Compound of five truncated cubes
Rank3
TypeUniform
Notation
Bowers style acronymTar
Elements
Components5 truncated cubes
Faces40 triangles as 20 hexagrams, 30 octagons
Edges60+120
Vertices120
Vertex figureIsosceles triangle, edge lengths 1. 2+2, 2+2
Measures (edge length 1)
Circumradius${\displaystyle {\frac {\sqrt {7+4{\sqrt {2}}}}{2}}\approx 1.77882}$
Volume${\displaystyle 35{\frac {3+2{\sqrt {2}}}{3}}\approx 67.99832}$
Dihedral angles8–3: ${\displaystyle \arccos \left(-{\frac {\sqrt {3}}{3}}\right)\approx 125.26439^{\circ }}$
8–8: 90°
Central density5
Number of external pieces380
Level of complexity26
Related polytopes
ArmySemi-uniform Grid, edge lengths ${\displaystyle {\frac {{\sqrt {10}}-{\sqrt {2}}}{4}}}$ (dipentagon-ditrigon), ${\displaystyle {\frac {-2-3{\sqrt {2}}+2{\sqrt {5}}+{\sqrt {10}}}{4}}}$ (dipentagon-rectangle), ${\displaystyle {\frac {\sqrt {2}}{2}}}$ (ditrigon-rectangle)
RegimentTar
DualCompound of five triakis octahedra
ConjugateCompound of five quasitruncated hexahedra
Convex coreRhombic triacontahedron
Abstract & topological properties
Flag count720
OrientableYes
Properties
SymmetryH3, order 120
ConvexNo
NatureTame

The truncated rhombihedron, hyperhombicosicosahedron, tar, or compound of five truncated cubes is a uniform polyhedron compound. It consists of 40 triangles (which form coplanar pairs combining into 20 hexagrams) and 30 octagons, with one triangle and two octagons joining at each vertex. As the name suggests, it can be derived as the truncation of the rhombihedron, the compound of five cubes.

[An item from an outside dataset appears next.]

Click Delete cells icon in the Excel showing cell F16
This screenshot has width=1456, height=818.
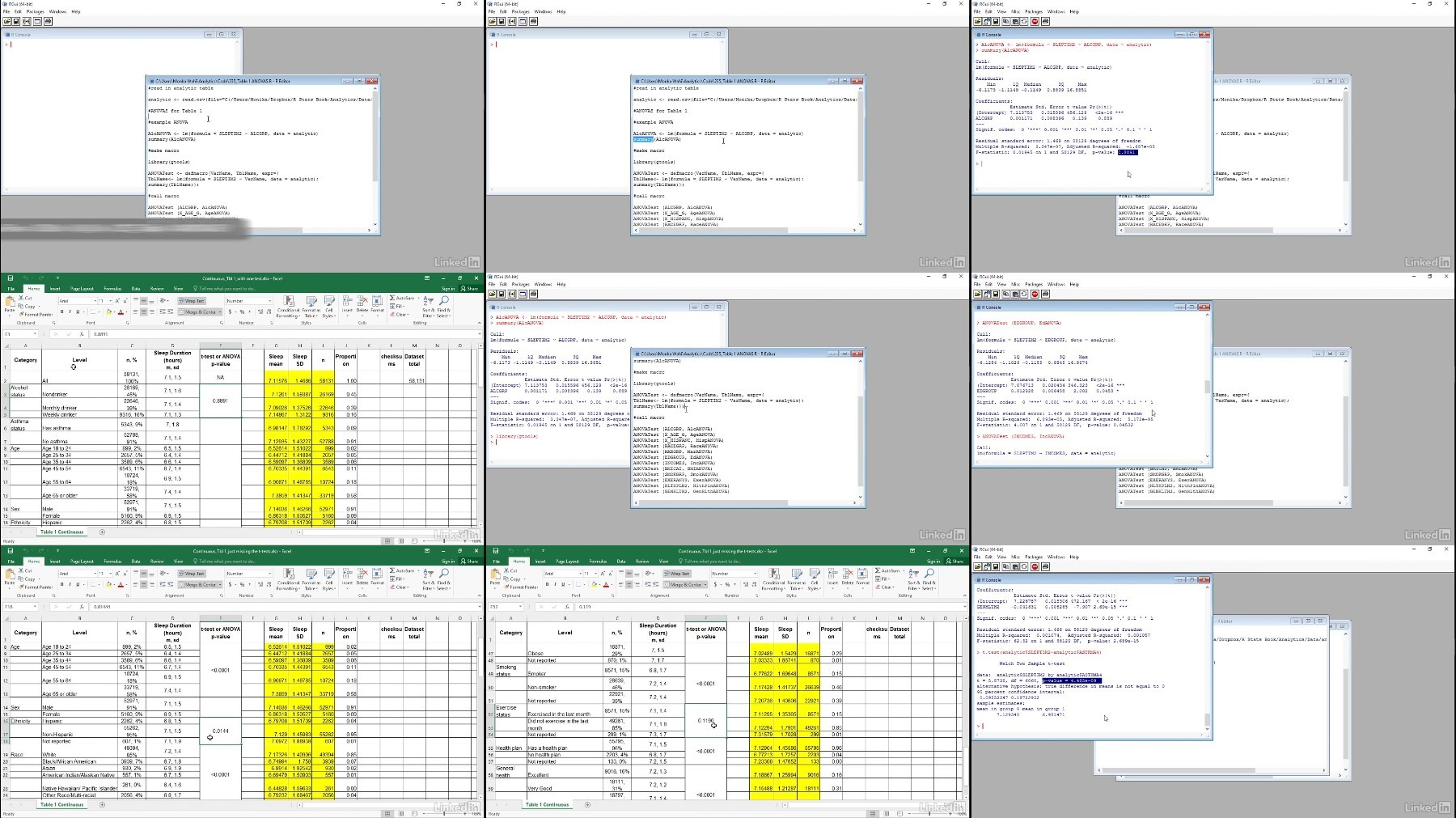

Its quotient prismatic equivalent is the truncated cubic pentachoroorthowedge, which is seven-dimensional.

## Vertex coordinates

The vertices of a truncated rhombihedron of edge length 1 can be given by all permutations of:

• ${\displaystyle \left(\pm {\frac {1+{\sqrt {2}}}{2}},\,\pm {\frac {1+{\sqrt {2}}}{2}},\,\pm {\frac {1}{2}}\right),}$

along with all even permutations of:

• ${\displaystyle \left(\pm {\frac {{\sqrt {2}}+{\sqrt {10}}}{8}},\,\pm {\frac {-2-{\sqrt {2}}+2{\sqrt {5}}+{\sqrt {10}}}{8}},\,\pm {\frac {1+{\sqrt {5}}+{\sqrt {10}}}{4}}\right),}$
• ${\displaystyle \left(\pm {\frac {\sqrt {2}}{4}},\,\pm {\frac {-2-3{\sqrt {2}}+2{\sqrt {5}}+{\sqrt {10}}}{8}},\,\pm {\frac {2+3{\sqrt {2}}+2{\sqrt {5}}+{\sqrt {10}}}{8}}\right),}$
• ${\displaystyle \left(\pm {\frac {2+{\sqrt {2}}}{4}},\,\pm {\frac {4+3{\sqrt {2}}-{\sqrt {10}}}{8}},\,\pm {\frac {4+3{\sqrt {2}}+{\sqrt {10}}}{8}}\right),}$
• ${\displaystyle \left(\pm {\frac {2+{\sqrt {2}}+2{\sqrt {5}}+{\sqrt {10}}}{8}},\,\pm {\frac {{\sqrt {2}}-{\sqrt {10}}}{8}},\,\pm {\frac {-1+{\sqrt {5}}+{\sqrt {10}}}{4}}\right).}$